Wenn der Richter den Anwalt verzeigt

Einem online offenbar nicht verfügbaren Artikel der gestrigen Ausgabe des Tages-Anzeigers ist zu entnehmen, dass gegen den Verteidiger von "Eldar S." während der Hauptverhandlung ein Verfahren wegen Verletzung der Berufspflichten eingeleitet worden war. Verzeigt wurde der Verteidiger vom zuständigen Einzelrichter, nachdem sich ein Verteidiger der angeklagten Polizisten beim Einzelrichter
über einen Artikel im «Tages-Anzeiger» vom 14. Januar 2006 beschwert [hatte]; darin werde aus geheimen Untersuchungsakten zitiert.
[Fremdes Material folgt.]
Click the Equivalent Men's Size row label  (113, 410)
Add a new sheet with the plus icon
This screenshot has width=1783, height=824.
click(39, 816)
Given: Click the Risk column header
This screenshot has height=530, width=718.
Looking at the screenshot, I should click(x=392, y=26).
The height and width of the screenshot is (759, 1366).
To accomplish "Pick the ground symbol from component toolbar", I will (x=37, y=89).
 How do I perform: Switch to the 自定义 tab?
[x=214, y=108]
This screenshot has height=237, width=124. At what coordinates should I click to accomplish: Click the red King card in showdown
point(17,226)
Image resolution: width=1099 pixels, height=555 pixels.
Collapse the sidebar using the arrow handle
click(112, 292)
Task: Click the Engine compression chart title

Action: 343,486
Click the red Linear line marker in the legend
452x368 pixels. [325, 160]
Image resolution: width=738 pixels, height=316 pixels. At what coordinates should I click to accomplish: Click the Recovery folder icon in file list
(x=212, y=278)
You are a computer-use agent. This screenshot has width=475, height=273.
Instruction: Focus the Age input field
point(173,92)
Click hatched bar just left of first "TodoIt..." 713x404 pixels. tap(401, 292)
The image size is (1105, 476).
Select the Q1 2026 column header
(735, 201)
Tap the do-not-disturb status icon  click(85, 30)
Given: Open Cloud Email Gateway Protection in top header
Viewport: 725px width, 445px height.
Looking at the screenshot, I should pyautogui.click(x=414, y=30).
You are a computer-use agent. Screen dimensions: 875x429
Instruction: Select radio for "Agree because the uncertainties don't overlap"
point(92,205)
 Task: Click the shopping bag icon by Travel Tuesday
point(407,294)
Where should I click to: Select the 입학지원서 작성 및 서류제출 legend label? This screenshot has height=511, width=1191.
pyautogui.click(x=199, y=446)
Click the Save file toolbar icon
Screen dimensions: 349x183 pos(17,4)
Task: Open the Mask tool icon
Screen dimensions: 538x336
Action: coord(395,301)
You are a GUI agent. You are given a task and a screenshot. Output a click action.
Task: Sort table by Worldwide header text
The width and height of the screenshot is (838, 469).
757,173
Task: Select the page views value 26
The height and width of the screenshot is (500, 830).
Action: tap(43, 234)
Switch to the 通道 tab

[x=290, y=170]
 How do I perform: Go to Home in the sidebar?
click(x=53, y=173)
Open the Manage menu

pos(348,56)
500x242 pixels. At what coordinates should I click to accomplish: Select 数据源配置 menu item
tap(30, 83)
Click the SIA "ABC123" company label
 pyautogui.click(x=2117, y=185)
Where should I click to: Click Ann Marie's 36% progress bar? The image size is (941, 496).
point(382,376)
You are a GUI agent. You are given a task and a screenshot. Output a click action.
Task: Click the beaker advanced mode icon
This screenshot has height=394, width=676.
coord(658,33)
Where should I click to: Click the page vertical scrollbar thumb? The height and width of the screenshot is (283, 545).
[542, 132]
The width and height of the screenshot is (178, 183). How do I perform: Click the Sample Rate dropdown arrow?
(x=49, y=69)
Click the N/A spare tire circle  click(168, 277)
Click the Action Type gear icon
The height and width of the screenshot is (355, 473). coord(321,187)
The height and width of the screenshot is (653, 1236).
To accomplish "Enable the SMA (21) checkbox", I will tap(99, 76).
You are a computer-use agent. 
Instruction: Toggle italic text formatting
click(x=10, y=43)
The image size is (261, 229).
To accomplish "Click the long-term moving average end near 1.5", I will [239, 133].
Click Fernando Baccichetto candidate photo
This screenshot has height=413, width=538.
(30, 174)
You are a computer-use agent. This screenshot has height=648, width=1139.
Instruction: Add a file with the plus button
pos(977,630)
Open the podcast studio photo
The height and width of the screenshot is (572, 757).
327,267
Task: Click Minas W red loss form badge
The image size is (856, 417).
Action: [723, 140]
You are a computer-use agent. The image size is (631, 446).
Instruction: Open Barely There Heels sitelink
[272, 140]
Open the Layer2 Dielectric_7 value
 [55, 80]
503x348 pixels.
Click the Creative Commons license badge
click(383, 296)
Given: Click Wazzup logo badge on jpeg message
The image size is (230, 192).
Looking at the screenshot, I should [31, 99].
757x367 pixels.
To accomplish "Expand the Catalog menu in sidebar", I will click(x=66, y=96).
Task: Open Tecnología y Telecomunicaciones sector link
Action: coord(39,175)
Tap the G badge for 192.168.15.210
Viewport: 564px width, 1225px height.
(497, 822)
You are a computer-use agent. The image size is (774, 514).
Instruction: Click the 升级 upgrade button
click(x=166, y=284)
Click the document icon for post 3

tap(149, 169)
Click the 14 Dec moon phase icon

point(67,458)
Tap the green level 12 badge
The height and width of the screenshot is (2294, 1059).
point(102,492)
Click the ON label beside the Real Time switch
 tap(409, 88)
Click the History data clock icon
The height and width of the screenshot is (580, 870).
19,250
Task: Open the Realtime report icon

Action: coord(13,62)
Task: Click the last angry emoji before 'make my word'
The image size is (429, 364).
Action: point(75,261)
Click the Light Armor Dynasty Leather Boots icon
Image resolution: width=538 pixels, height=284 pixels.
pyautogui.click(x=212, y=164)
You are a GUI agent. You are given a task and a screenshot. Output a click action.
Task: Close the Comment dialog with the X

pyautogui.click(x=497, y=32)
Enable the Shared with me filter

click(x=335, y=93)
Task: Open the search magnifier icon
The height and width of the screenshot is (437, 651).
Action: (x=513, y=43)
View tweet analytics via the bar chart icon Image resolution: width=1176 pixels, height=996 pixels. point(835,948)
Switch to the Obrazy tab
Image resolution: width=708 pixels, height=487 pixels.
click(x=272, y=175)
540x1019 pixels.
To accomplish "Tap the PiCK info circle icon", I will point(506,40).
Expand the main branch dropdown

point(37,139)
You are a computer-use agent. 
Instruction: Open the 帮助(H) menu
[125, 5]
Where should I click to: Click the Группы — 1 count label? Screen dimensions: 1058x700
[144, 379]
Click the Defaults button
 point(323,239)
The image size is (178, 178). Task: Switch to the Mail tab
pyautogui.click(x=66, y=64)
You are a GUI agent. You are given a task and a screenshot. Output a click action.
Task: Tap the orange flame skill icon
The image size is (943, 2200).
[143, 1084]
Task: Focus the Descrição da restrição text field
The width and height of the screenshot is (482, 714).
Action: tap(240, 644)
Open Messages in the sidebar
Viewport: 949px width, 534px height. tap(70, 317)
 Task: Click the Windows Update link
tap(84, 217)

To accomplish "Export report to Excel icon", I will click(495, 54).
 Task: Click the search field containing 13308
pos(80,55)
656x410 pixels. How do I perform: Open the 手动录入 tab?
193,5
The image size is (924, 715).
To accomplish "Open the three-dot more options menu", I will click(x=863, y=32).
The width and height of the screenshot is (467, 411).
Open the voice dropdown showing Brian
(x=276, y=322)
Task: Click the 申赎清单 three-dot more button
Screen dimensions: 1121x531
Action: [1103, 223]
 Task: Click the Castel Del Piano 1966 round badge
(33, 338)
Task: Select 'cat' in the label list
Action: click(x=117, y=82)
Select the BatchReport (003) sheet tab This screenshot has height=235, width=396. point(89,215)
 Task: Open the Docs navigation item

Der TA veröffentlichte damals Aussagen eines Notfallpsychiaters, der Eldar S. nach seiner Verhaftung auf der Polizeiwache Urania zu betreuen hatte. Gemäss dessen ausführlichem Protokoll - es ist Bestandteil der Untersuchungsakten - soll der Arzt auf der Wache mit Belanglosigkeiten aufgehalten worden sein, was die Überführung des verletzten Eldar S. in ein Spital um Stunden verzögert habe.
Der verzeigte Anwalt ist nun kurz vor der obergerichtlichen Hauptverhandlung durch die Aufsichtskommission über die Anwälte entlastet worden:
Erstens sei gar nicht erwiesen, dass der Anwalt Kopien von Akten an die Presse oder andere Dritte weitergegeben habe. Zweitens bestehe für Rechtsanwälte auch in Strafverfahren kein absolutes Verbot, Kopien an Dritte weiterzugeben. Und drittens sei es grundsätzlich nicht verboten, Kopien an den eigenen Klienten zu überreichen, denn als Angeklagter habe dieser sowieso ein Akteneinsichtsrecht.
All dies ist ja nun nicht neu. Man fragt sich daher umso mehr, was den Richter veranlasst hat, während einer Hauptverhandlung die Anzeige gegen einen Anwalt einer Partei zu erstatten. Ich finde keine befriedigende Antwort.

1 Kommentar:

Anonym hat gesagt…

Der Richter war erfolgreich beeinflusst und es gehört zu den Instrumentarien, bei unangenehmen Rechtsvertretern zu versuchen, diesen einen Maulkorb zu verpassen.